Manage by output, not by time. Your team are adults. They are perfectly capable of structuring their day. It’s tempting to want to manage their time for them, because that’s easy to do in the office. Don’t fall into this trap. Many organisations have rules about checking in in the mornings with their leader and checking out and back for breaks. It’s a terrible error. It demonstrates that you think of them as untrustworthy children. If you treat them like that, they will miserably meet your expectation and start behaving like children.
Instead of managing their time, lead by output. Work with them to ensure they have a well-defined backlog of bite-size things to deliver. Encourage them to make value-based commitments. “By lunch I will create this document This afternoon I will reconcile the February expenses.” Everyone should have clear, achievable goals at all times. Your role as leader is to coach them to break their work down effectively.
Expect people to be distracted at times. They will probably end up being more focused and productive than in the office, but the sources of distraction are different. They will need to placate the toddler, clean up after the cat, make some coffee, answer a personal phone call, or simply go outside and enjoy the garden for ten minutes. Encourage this – you want productive, happy team members, not mindless automatons.

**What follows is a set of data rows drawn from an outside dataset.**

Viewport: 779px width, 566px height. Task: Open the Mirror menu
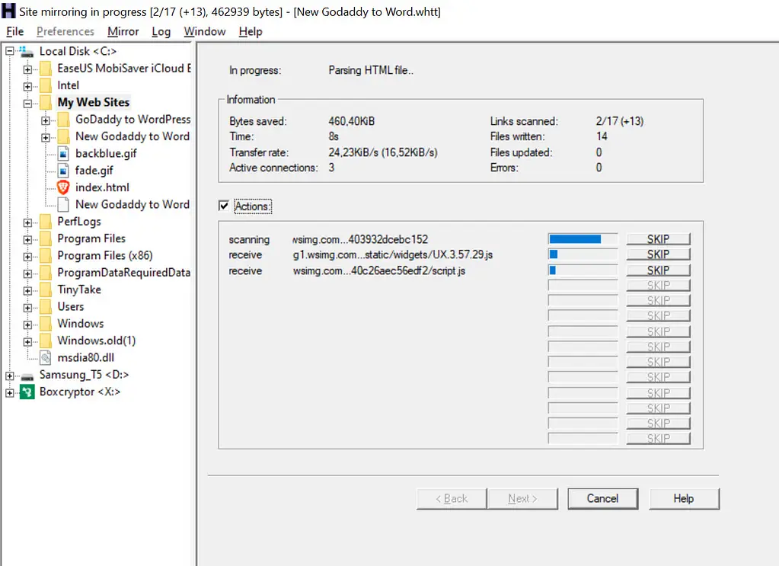click(x=123, y=31)
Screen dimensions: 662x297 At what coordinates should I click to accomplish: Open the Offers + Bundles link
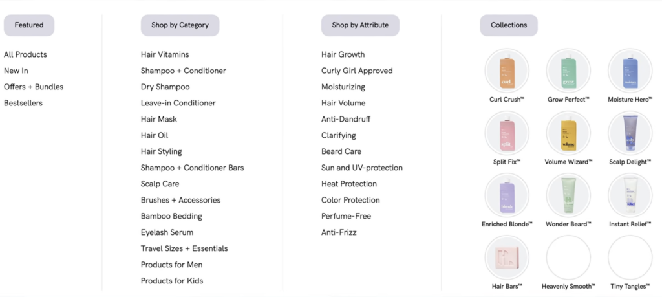[x=34, y=87]
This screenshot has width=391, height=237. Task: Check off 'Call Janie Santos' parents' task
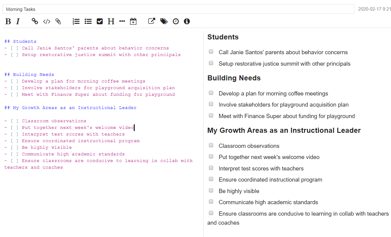(211, 52)
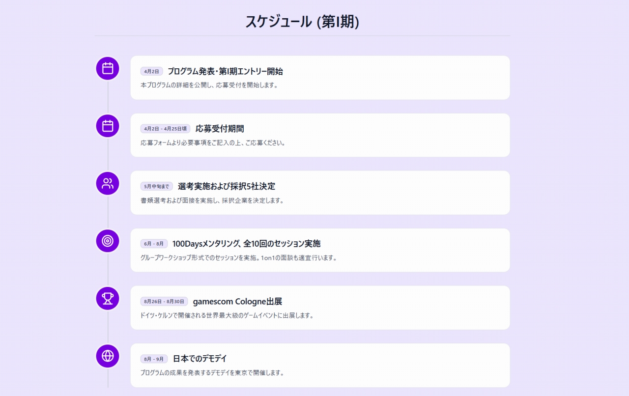Click the スケジュール (第I期) page heading
This screenshot has width=629, height=396.
point(302,22)
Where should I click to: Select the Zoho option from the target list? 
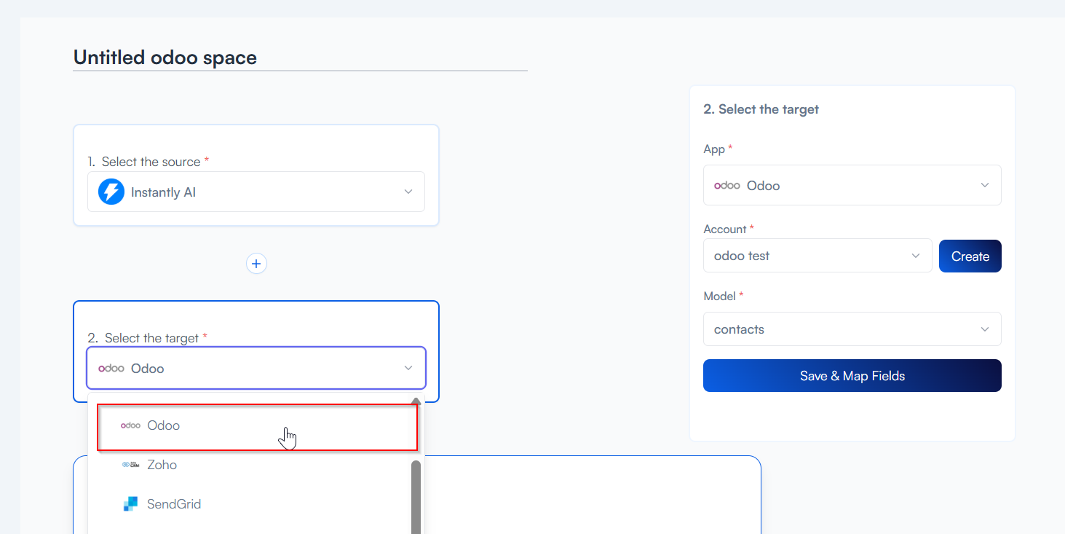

Invest effort in maintaining social connectivity and culture. You should talk to every team member 1-1 every day. It might only be a 2-minute chat, but you must make sure you’re touching base. Don’t limit those calls to pure business. Let a little humanity in. Find out how they’re coping with the change, get to know who’s had the virus, who’s sick. Many people are scared, and the best antidote to fear is communication.
Have a daily check-in where people share their achievements, offer help to each other, but most importantly they connect on a human level. Encourage people to share cat pictures and toddler videos. Take time to share personal stories. Work is important, but without social cohesion you don’t have a team.
When things go adrift, don’t rush to blame the home working environment. Instead, take a collaborative, exploratory approach to how you can fix problems together.
The key to effective remote working is trust, and that works in all directions. Demonstrate to your people that you trust them, and they will trust you and each other. With a culture of trust your people will amaze you with their creativity and brilliance.
Now go and tell you people to work from home, starting right now. I trust you.